My day begins with a twenty five minute walk to the CRENI. This daily interaction with people on the streets is very pleasant, and shares a different dimension to peoples’ lives. The CRENI consists of a number of permanent tents made of plastic sheeting, organised into different phases of re-nutrition. During the peak, the blaring sun and the plastic sheeting of the tents mean the temperature inside reaches well over forty degrees. It’s difficult. During the ward round I run to emergency admissions and reassess children that are medically unstable in ‘cote rouge’ – the red zone, for severely unwell children. It is overwhelming to cope with not just the severity of illness but the rate at which it presents. I often feel torn into many small pieces when trying to assess and treat many children at once.

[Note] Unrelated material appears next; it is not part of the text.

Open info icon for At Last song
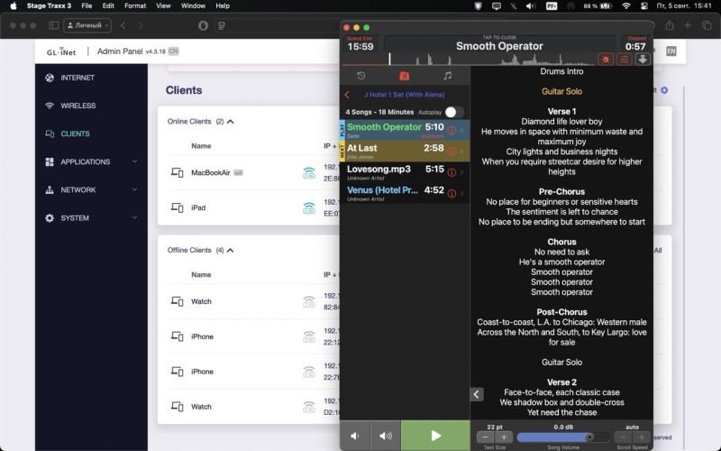 click(x=452, y=149)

With a lower number of children in the CRENI since the beginning of the year, we are now focusing on tutorials for the local nurses, to share new skills and better understanding. My placement ends in April and my aim now is to try to empower the nursing staff through education, in the hope that this useful piece of me will stay here after I leave.

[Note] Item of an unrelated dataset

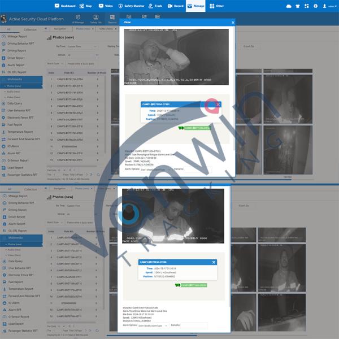Close the upper map info popup
Screen dimensions: 339x339
(x=218, y=105)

During the peak of the hunger season, children of course battle malnutrition, but the peak also falls during the rainy season and during the rainy season malaria is an unforgiving disease. The malnourished children we see almost all have malaria. Respiratory tract infections, skin infections and gastroenteritis are the other common problems we see that can be life-threatening to a malnourished child. When I compare the malnourished population here to kids back home, the most alarming difference is the degree of severity. Gastroenteritis back home is unpleasant, but almost never life-threatening; here diarrhoea can quickly take the life of a child if they are not treated early and adequately.

I ask for stories, in an attempt to understand why children in this particular place don’t have the same chance to survive. It is difficult to understand and I am still searching. It is disturbing to observe mothers in the CRENI; when their child dies there is very little expressed mourning. It is troubling and heartbreaking to see how normal the loss appears. It is not uncommon for a child in the CRENI to be the last surviving child in a family where there were once seven or eight. When death becomes routine it is frightening to imagine what these families have been through.

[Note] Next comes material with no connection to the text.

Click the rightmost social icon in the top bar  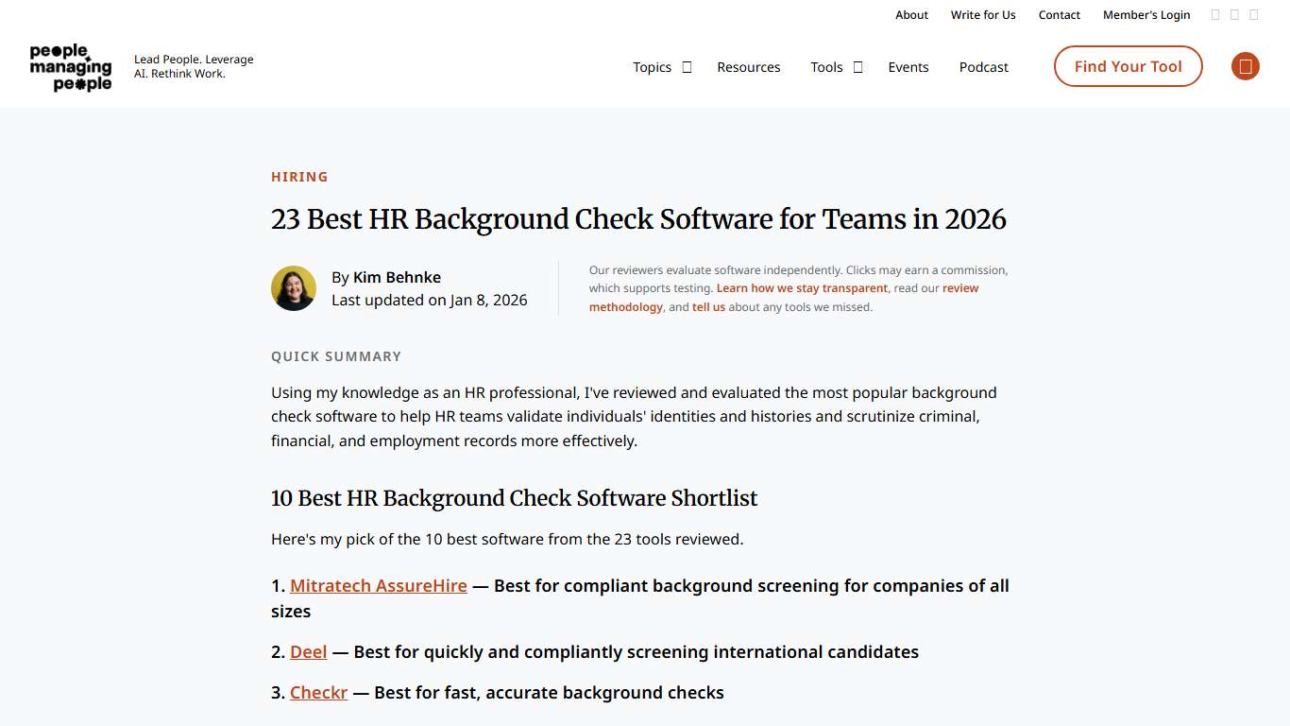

There is sadness but there is also a satisfaction in my work that I never tire of feeling. I work mainly in the acute intensive care area, which children will be admitted to if they are in need of vigilant medical observation and attention. Once he or she stabilises they will then move through the phases, which focus more on calorie intake and weight gain. I get a thrill out of walking across to Phase II – the final phase before the discharge home – to see the progression of the children, especially those that have had a long journey to recovery. Sometimes I don’t recognise them, and it is only by recognising the mothers that I then know the child. It is a pleasure when this happens; the success stories are really special. I feel that here we admit old people and discharge young children. The lack of cheek muscles and thus prominence of cheekbones in a severely malnourished child robs them of their innocent face.

Every child should have the chance to be nourished with a diet that allows him or her to survive past the age of five, a diet adequate to supply them with energy for brain development, physical growth, and a capable immune system. Just as importantly, every child should have the opportunity to have a diet that allows them to play, allows them to just be a child.